The assassinated half-brother of North Korean leader Kim Jong-un was particularly close to their once-powerful uncle Jang Song-thaek, according to a new book on North Korea.
Anna Fifield, the Washington Post's Beijing bureau chief, said at a promotional event for her new book "The Great Successor" in Washington on Wednesday that Kim Jong-nam maintained close ties to those at the highest echelons of the North Korean state throughout his time in quasi-exile.
She added that he remained particularly close to his uncle, Jang Song-thaek, the once-powerful political mentor of Kim Jong-un who was executed in 2013.

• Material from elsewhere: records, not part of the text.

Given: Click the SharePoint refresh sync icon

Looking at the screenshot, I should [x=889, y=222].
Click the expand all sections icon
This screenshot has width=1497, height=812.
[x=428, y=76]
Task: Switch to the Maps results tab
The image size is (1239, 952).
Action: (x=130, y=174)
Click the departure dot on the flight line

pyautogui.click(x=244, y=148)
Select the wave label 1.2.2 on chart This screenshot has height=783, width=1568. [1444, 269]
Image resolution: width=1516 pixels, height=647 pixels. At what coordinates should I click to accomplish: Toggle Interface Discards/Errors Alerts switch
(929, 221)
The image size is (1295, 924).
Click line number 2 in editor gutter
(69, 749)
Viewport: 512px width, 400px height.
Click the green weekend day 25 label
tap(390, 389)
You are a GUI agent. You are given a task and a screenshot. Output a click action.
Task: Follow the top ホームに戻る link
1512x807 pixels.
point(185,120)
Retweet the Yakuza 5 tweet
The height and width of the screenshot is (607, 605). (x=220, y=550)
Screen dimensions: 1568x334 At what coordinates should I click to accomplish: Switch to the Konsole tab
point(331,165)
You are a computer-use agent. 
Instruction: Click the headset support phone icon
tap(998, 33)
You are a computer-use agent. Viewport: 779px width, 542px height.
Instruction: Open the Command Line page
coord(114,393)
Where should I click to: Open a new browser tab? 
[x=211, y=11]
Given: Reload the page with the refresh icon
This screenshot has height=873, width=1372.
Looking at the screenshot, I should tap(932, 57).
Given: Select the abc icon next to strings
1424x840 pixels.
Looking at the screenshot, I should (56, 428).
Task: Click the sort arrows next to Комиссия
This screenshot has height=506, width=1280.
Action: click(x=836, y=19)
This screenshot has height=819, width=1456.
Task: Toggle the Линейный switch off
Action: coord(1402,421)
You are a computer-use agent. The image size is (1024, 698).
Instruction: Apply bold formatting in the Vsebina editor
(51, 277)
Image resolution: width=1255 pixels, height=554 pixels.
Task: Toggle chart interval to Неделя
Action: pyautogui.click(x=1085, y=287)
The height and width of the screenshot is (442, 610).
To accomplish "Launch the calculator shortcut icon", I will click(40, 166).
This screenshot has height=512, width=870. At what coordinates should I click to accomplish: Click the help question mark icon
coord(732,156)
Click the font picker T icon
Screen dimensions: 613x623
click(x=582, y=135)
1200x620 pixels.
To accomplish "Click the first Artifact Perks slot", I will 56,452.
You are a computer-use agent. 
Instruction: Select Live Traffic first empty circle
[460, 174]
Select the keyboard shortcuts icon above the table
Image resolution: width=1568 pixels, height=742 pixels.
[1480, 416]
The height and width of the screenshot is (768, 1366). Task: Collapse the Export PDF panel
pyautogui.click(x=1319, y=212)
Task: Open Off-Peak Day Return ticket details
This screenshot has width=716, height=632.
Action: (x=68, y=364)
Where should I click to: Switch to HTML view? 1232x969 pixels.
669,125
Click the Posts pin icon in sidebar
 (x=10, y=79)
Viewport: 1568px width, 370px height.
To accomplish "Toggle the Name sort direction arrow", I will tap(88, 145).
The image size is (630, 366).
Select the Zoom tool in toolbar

Fifield said that Kim was an informant for the U.S.' Central Intelligence Agency, handing over information on his half-brother and the North Korean regime while contacting agents in Southeast Asian countries including Malaysia and Singapore.
She added that Kim was a good source of information as he maintained contacts with high-ranking officials in his family’s regime.
Fifield noted that although Kim Jong-nam had lived outside North Korea for nearly 20 years and showed no interest in attaining personal power, he may have nonetheless been considered a political rival by Kim Jong-un due to the hereditary characteristics of the regime.
Kim Jong-nam, the eldest son of former North Korean leader Kim Jong-il, was assassinated by the nerve agent VX in a Malaysian airport in 2017, a move suspected to have been orchestrated by Pyongyang.